Duodenal mucosal defense was assessed by measuring blood flow and epithelial intracellular pH (pH_i) of rat proximal duodenum in vivo. Fluorescence microscopy was used to measure epithelial pH_i using the trapped, pH_i-indicating dye 2′,7′-bis(2-carboxyethyl)-5(6)-carboxyfluorescein-AM. Blood flow was measured with laser-Doppler flowmetry. The mucosa was briefly superfused with NH₄Cl, pH 2.2 buffer, the potent Na⁺/H⁺exchange inhibitor 5-(N,N-dimethyl)-amiloride (DMA), or the anion exchange and Na⁺-${HCO}_3^{-}$ cotransport inhibitor DIDS. Cryostat sections localized dye fluorescence to the villus tip. Steady-state pH_i was 7.02 ± 0.01, which remained stable for 60 min.
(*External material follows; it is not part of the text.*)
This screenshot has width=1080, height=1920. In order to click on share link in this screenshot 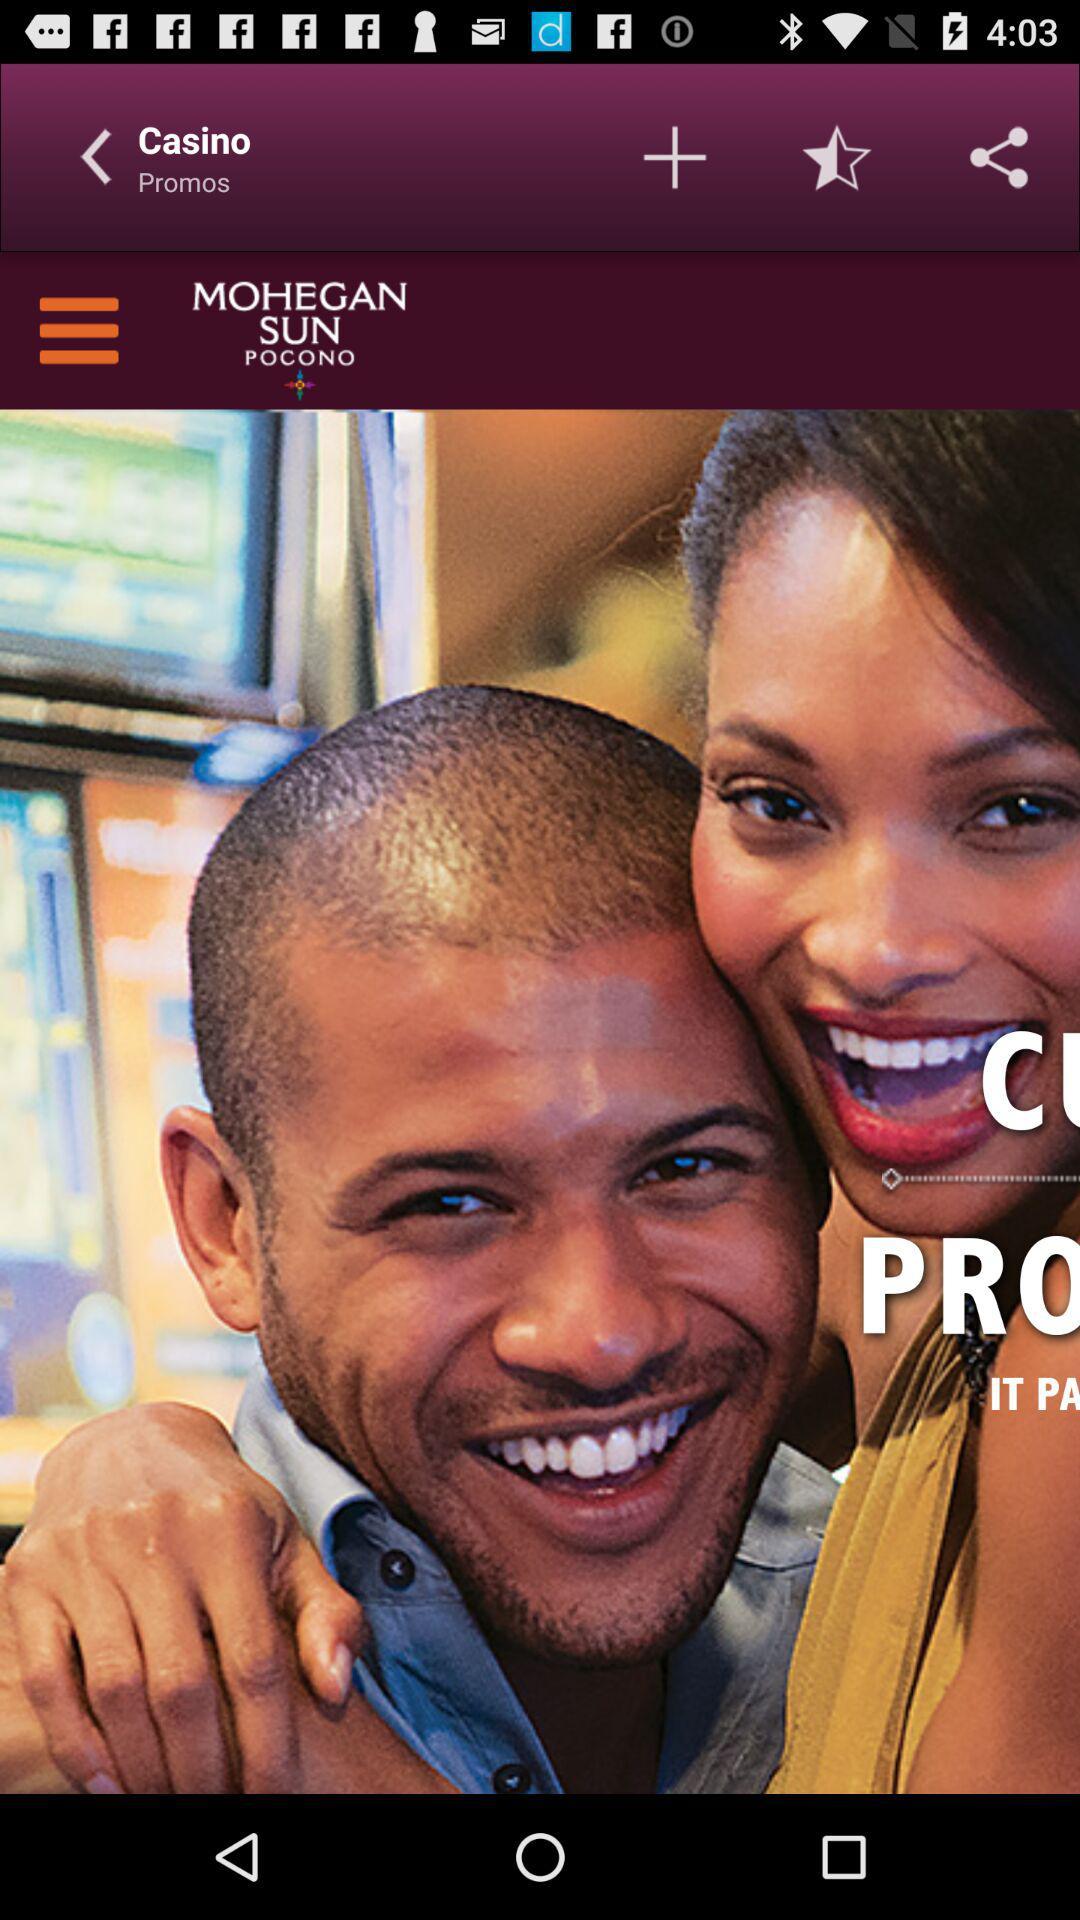, I will do `click(999, 156)`.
Interventions that load the cells with protons without affecting superfusate pH (NH₄Cl prepulse, nigericin with low superfusate K⁺ concentration, DMA, and DIDS) all decreased pH_i, supporting our contention that the dye was faithfully measuring pH_i. An acid pulse decreased pH_i, followed by a DIDS-inhibitable overshoot over baseline. Intracellular acidification increased duodenal blood flow independent of superfusate pH, which was inhibited by DMA, but not by DIDS. We conclude that we have established a novel in vivo microscopy system enabling simultaneous measurements of pH_i and blood flow of duodenal epithelium. Na⁺/H⁺exchange and Na⁺-${HCO}_3^{-}$ cotransport regulate baseline duodenal epithelial pH_i. Intracellular acidification enhances duodenal blood flow by a unique, amiloride-inhibitable, superfusate pH-independent mechanism.